What do you get when you cross Modern Asian with Bondi hipster? The answer is the fourth venue from Steve Anastasiou of China Doll, China Lane and China Beach.
A joint venture between Anastasiou and fellow hospitality entrepreneur, Kingsley Smith, China Diner holds true to the Asian roots of its sister venues while offering a modern, contemporary addition to the local beach scene.
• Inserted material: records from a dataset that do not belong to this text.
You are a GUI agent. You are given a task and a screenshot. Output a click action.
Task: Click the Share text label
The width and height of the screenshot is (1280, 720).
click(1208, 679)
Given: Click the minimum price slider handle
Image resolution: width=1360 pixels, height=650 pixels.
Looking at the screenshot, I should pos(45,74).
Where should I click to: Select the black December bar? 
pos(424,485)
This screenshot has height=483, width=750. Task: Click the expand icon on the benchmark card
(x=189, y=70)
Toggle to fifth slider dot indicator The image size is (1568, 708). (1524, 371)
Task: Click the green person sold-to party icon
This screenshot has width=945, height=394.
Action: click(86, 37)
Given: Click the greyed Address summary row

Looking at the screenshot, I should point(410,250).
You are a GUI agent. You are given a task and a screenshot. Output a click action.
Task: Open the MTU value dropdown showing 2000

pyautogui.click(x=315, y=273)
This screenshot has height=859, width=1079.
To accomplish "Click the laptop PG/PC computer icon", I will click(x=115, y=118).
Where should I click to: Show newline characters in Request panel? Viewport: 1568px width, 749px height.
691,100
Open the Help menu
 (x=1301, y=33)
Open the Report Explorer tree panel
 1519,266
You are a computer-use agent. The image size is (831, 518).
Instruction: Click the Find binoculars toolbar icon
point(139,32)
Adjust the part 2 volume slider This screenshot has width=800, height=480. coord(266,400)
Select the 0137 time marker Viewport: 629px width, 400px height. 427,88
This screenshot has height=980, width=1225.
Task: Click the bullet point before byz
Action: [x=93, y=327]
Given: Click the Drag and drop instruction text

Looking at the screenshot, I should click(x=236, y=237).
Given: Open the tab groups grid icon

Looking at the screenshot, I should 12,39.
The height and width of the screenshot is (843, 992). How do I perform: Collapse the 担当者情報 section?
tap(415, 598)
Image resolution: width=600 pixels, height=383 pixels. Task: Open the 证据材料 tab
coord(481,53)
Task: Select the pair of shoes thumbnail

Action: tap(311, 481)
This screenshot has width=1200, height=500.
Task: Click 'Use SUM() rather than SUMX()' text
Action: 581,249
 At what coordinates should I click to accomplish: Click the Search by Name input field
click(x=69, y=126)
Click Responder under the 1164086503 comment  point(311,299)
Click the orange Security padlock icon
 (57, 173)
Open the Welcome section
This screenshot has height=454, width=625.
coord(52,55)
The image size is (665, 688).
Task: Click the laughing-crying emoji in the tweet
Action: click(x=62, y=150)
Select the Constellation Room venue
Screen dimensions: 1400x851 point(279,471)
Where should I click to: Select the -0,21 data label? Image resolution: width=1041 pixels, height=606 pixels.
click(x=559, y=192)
The 200 seat venue boasts two separate dining sections that, while distinct in style and design, flow seamlessly into each other. Toward the back of the space is the more formal, upscale dining room, similar to what patrons have come to associate with the group’s other venues. At the front is a funkier, more casual space with bar seating and booths for those looking for a more laid back vibe. The menu remains the same throughout. The fit-out was designed by Humphrey & Edwards, the team behind some of Sydney’s most innovative dining interiors.
In the kitchen Head Chef, Sebastian Gee, draws on his extensive travels and his love of exotic cuisine to continually develop and modify the every changing menu. Gee started his culinary career working under Peter Doyle at ‘est’ before heading out on a 10-month backpacking trip (the first of two) around South-East Asia. While there he picked up new techniques, a love for bold Asian flavours, and an adventurous palette. When he returned, he did a stint at Sailor’s Thai before joining the kitchens at both China Doll and China Lane, and finally leading the charge at China Diner.
Growing up in a family of six might have influenced Sebastian’s approach to mealtime, which he sees as an opportunity to create theatre, be playful, and put the emphasis on enjoying a shared experience with others. In his words, “it’s not fun unless you’re wearing the sauce!”
The menu is like a collection of Sebastian’s passport stamps, with offerings from all over Asia. Divided into ‘smalls’, ‘mediums’, ‘bigs’ and ‘sides’, diners can be guided by their appetites and group size when making selections.
The marmite chicken is a popular starter dish that many mistake as being an Australian creation. It is in fact a traditional dish served all over Malaysia that owes its unusual name to Malaysia’s British colonial history and its influence on their food culture.
But despite the massive flavour hit you’ll find in the dishes, China Diner has a strict no-MSG policy, deriving flavour instead from all natural ingredients. All the sauces, curry pastes and dumplings are made in-house and produce is locally sourced.
Perhaps one of the only items not made in house is the bottle of sriracha, a Thai hot sauce made from a paste of chilli peppers, distilled vinegar, garlic, sugar and salt that can be found on each table. Although with Chef Gee’s superior seasoning skills, we doubt you’ll need it!